03

「ぶらんこ…」
舌っ足らずに少女は呟く。「のったことない?」と聞くとそらちゃんは小さく頷いた。
出会って数日後。あの日以来、小学校から帰ってくる時間に僕の前にひょっこりと顔を出すようになったそらちゃんと公園で遊ぶのが1つの楽しみであり日課になっていた。その中で分かったのは、出会った時の儚げな雰囲気に似合わず、とてもお転婆で元気な女の子ということ。見たことがないという公園の遊具を1つ1つ見てはキラキラと目を輝かせていた。あれは、これは、と聞いてくるその様子に妹がいたらこんな感じなのかな、と思った。

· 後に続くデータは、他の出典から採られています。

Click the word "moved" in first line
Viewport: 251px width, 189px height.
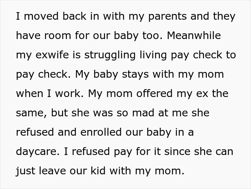click(x=41, y=16)
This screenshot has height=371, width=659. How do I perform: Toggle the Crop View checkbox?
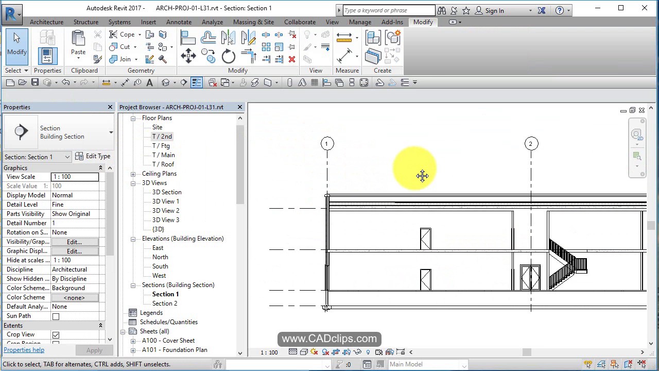click(x=56, y=334)
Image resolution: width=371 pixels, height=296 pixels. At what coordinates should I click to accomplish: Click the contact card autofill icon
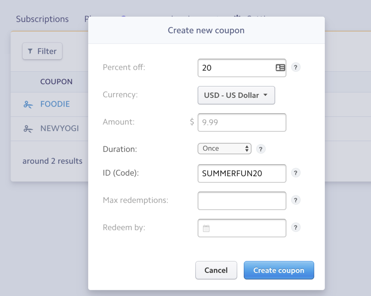click(x=280, y=68)
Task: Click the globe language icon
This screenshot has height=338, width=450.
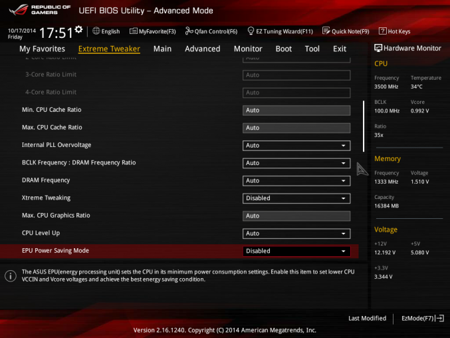Action: 96,31
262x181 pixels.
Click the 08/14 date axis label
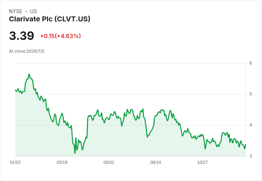pyautogui.click(x=156, y=162)

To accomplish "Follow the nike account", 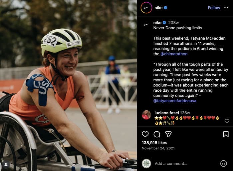I will pos(214,8).
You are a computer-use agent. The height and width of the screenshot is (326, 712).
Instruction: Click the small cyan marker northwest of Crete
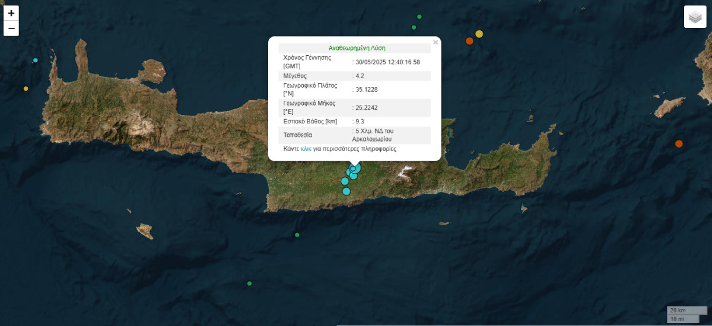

そんな彼女にもう1つ驚いたのは、その呑み込みの早さだ。遊具の使い方を教えればすぐに使い方を覚え、うまく使いこなす。それは、赤子が急に立ち上がって歩き始めるかの如く驚異的なスピードだった。その器用さに天才肌の幼馴染みを思い出す。ブランコに軽やかに乗っている彼女を横目にそう思ったが彼とは性格は真反対だなと思う。
そんな彼女について、僕は未だにどこから来たのかも知らないし、何者なのかも分からない。聞きにくいっていうのもあるのだけど、彼女はあまり自分の話をしなかった。
でも、そんな事は陽だまりのような彼女の笑顔を見ていたら不思議とどうだっていいと思えた。この居心地の良い場所を手放したくない。それだけが僕の心をぐるぐるとかき回した。

「いずくっ!」
「なぁに、そらちゃん」
「“あのノート”見たい!!」
「うんっ!いいよ!!」

いつの間にか僕の目の前に移動していたそらちゃんが言う「ノート」とは、最近彼女が興味をもった僕のヒーロー研究ノートのことだ。ランドセルから自由帳を取り出した僕に彼女はそれに目を向けた。
彼女はヒーローにとても興味があるらしい。僕がヒーロー志望だと知ると「いずくならなれるよ!」とその大きな瞳を輝かせたのは記憶に新しい。でも、彼女にはまだ言っていないことがあった。僕には“個性”が……

「いずく?」
「、どうしたの?…ふへっ!?」

はっとそらちゃんを見ると同時に頬をむにっとつねられた。

「その顔なんかヤダ」
「うへぇ?」
「いずくは笑った顔がいい」

彼女はそう言うと僕の頬をふにっと口角を上げるように動かした。そんな様子にいつの間にか暗くなった気分が消えていく気がした。ふにゃりと僕が笑ったのを見てそらちゃんもへにゃりと笑う。こんな毎日が続けばいいのに。そんな思いを抱えながら今日も僕たちは日が暮れるまで遊び続けたのだった。

そして、いつも通り僕の住む団地の前でそらちゃんと別れ、自分の家に帰ってくると「出久、お帰りなさい」とお母さんが夕食の用意をしながら迎えてくれる。そして、手洗いを済ませて今日のヒーローニュースを見ながら、ふと思った。

そういえば、そらちゃんはどこに住んでるのだろうか。